Your instructions
Go to the line containing "SIGN UP (33, 2506)" in the records below and print it and every following line exactly, on through the line containing "[Go to testimonial 5] (80, 1623)", then stop.
════
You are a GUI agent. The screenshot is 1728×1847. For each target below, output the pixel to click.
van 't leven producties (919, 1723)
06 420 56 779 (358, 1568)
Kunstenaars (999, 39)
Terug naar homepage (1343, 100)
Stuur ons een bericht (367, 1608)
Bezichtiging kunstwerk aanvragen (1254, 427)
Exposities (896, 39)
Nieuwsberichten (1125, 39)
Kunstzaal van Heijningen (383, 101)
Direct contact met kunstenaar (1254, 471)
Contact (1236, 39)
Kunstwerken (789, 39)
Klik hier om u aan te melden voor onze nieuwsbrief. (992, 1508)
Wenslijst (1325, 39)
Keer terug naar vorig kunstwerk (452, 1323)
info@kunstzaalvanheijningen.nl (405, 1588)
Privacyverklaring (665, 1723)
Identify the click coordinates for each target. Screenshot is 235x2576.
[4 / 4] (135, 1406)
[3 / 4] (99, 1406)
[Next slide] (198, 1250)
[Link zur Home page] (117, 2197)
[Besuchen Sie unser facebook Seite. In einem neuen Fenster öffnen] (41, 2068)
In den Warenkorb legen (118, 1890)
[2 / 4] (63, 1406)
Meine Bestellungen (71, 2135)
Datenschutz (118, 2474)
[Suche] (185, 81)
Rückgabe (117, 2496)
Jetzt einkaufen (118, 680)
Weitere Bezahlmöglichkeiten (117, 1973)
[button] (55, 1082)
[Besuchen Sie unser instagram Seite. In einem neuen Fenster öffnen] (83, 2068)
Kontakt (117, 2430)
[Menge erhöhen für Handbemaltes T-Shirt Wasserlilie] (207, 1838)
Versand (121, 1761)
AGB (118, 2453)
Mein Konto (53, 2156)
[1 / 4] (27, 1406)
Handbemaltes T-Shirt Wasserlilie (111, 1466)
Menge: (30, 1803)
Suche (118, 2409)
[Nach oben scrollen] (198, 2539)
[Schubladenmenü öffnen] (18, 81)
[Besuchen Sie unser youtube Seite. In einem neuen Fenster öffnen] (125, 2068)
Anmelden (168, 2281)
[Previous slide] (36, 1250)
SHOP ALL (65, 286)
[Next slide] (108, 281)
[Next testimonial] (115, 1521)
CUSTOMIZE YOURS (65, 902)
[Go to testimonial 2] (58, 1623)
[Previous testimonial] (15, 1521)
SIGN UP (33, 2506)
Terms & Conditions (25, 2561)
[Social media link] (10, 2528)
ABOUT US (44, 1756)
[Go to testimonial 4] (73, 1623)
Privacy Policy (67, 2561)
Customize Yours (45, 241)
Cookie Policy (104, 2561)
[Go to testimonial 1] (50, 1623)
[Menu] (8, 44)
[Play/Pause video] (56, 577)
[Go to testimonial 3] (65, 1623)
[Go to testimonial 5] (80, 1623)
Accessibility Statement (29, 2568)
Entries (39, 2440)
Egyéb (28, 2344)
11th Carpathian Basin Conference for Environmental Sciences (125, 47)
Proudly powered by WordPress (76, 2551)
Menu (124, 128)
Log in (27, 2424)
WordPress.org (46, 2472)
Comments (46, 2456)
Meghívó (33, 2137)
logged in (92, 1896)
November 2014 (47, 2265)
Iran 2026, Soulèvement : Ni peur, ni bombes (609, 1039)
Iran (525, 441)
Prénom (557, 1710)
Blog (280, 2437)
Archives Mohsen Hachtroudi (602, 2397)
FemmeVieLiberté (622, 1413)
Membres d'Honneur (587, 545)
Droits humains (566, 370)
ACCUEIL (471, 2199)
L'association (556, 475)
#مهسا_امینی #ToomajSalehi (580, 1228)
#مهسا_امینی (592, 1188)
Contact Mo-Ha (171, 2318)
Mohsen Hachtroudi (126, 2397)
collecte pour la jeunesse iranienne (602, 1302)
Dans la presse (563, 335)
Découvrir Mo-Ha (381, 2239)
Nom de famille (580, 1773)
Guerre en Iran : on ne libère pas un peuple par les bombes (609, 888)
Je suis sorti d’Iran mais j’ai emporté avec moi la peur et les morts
════
Expected answer
SIGN UP (33, 2506)
Terms & Conditions (25, 2561)
[Social media link] (10, 2528)
ABOUT US (44, 1756)
[Go to testimonial 4] (73, 1623)
Privacy Policy (67, 2561)
Customize Yours (45, 241)
Cookie Policy (104, 2561)
[Go to testimonial 1] (50, 1623)
[Menu] (8, 44)
[Play/Pause video] (56, 577)
[Go to testimonial 3] (65, 1623)
[Go to testimonial 5] (80, 1623)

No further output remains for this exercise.